Written request: Print every one of the records below word for word, leaving out the pictures.
+ + + + +
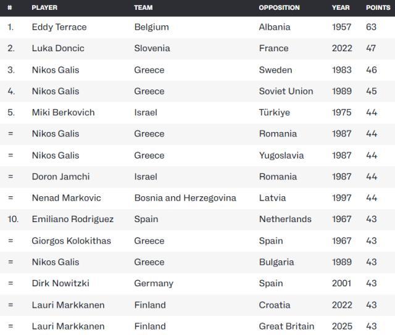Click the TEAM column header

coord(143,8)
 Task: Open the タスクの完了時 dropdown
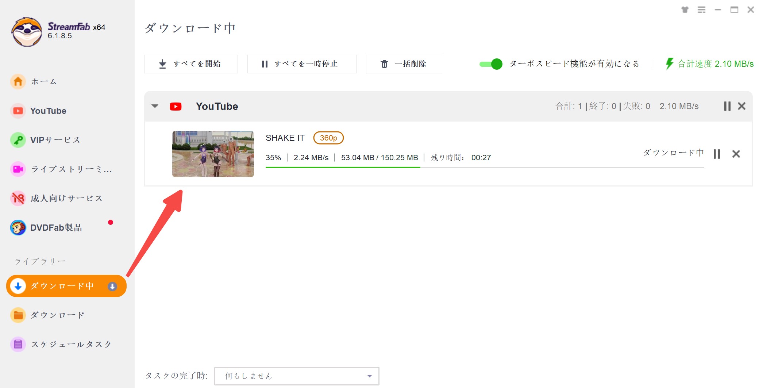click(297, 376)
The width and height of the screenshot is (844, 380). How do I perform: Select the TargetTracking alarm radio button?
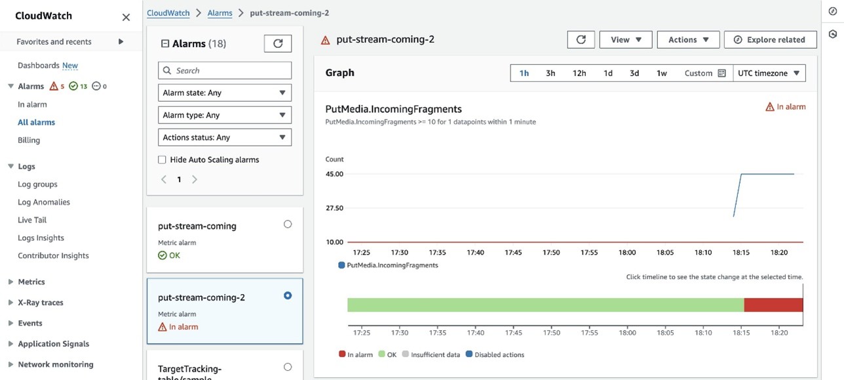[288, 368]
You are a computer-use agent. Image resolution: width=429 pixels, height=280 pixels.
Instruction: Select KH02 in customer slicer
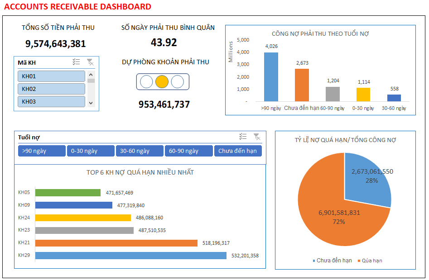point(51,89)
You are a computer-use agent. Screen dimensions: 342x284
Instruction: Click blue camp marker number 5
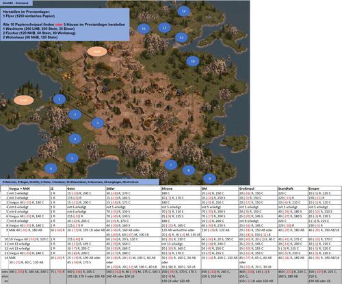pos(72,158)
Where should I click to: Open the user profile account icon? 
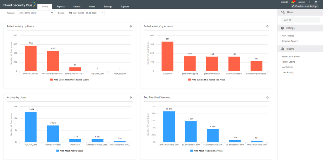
+ + + + +
Worked answer:
Click the TEAM column header

coord(143,8)
 Task: Open the タスクの完了時 dropdown
click(297, 376)
The width and height of the screenshot is (844, 380). How do I perform: Select the TargetTracking alarm radio button?
[288, 368]
You are a computer-use agent. Image resolution: width=429 pixels, height=280 pixels.
Instruction: Select KH02 in customer slicer
point(51,89)
You are a computer-use agent. Screen dimensions: 342x284
Instruction: Click blue camp marker number 5
pos(72,158)
Where should I click to: Open the user profile account icon? 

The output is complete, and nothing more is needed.